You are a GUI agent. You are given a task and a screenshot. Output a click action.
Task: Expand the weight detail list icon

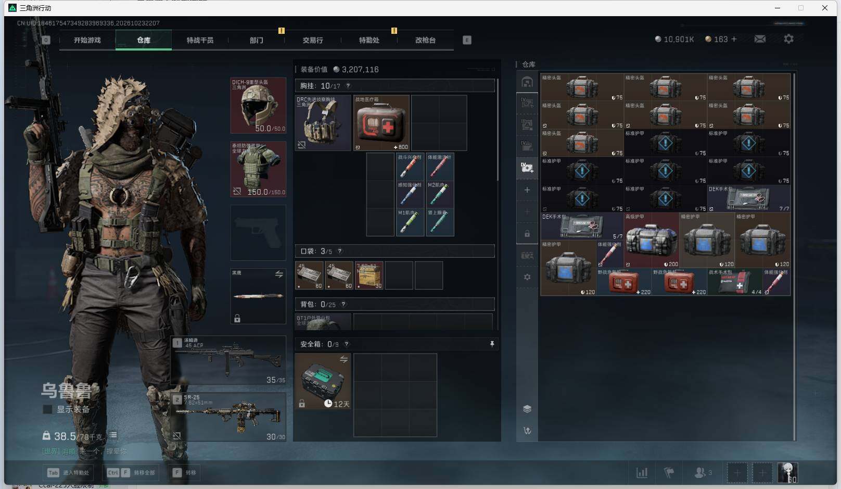[113, 435]
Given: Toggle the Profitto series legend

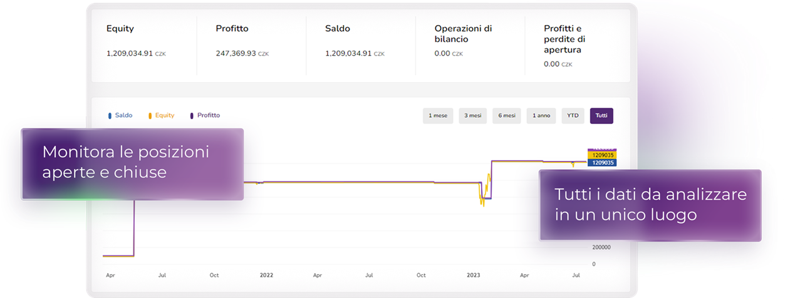Looking at the screenshot, I should click(205, 116).
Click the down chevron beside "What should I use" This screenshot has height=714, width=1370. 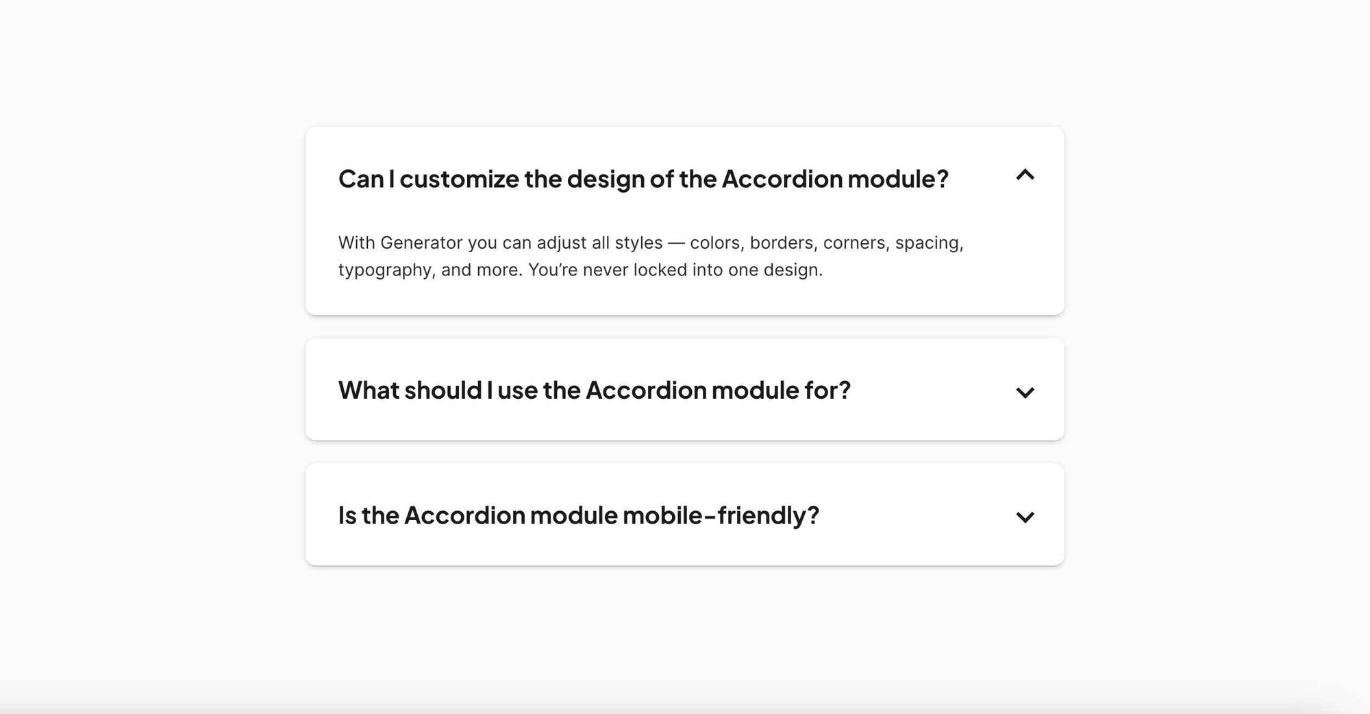click(1025, 393)
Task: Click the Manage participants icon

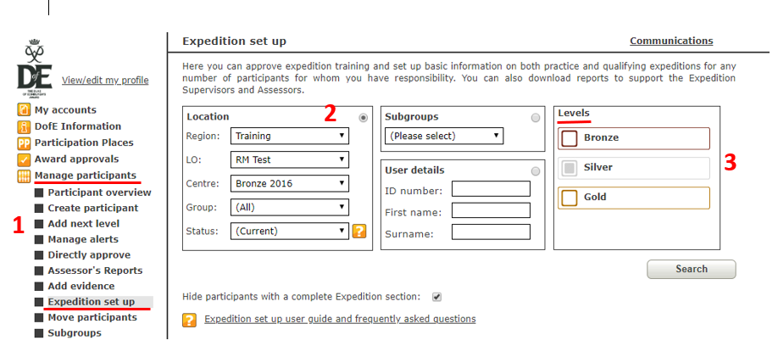Action: 24,176
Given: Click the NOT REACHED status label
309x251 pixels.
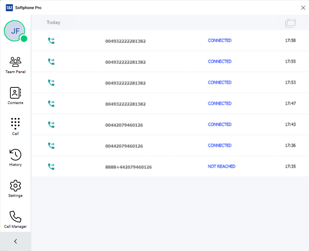Looking at the screenshot, I should [x=221, y=167].
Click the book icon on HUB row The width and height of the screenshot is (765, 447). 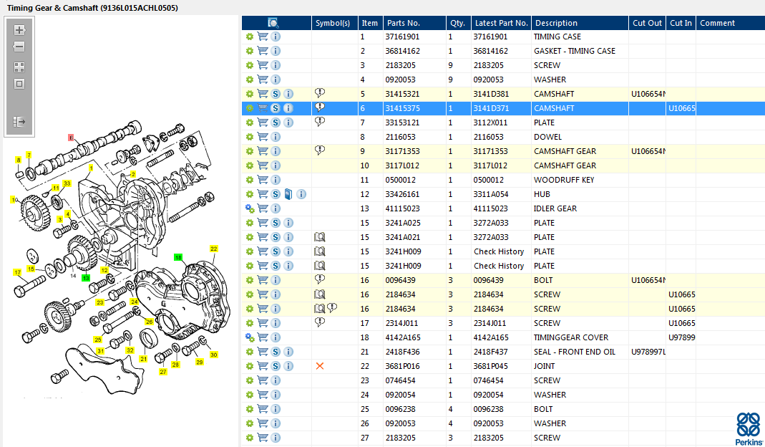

************

Aim: Copy the rows word for word, starting with the line that contains "Task: Click the Manage participants icon" and going on through the end of the rows, both ends included. Leave the pictures out.

Response to this task:
Task: Click the Manage participants icon

Action: 24,176
Given: Click the NOT REACHED status label
309x251 pixels.
Looking at the screenshot, I should [x=221, y=167].
Click the book icon on HUB row The width and height of the screenshot is (765, 447). 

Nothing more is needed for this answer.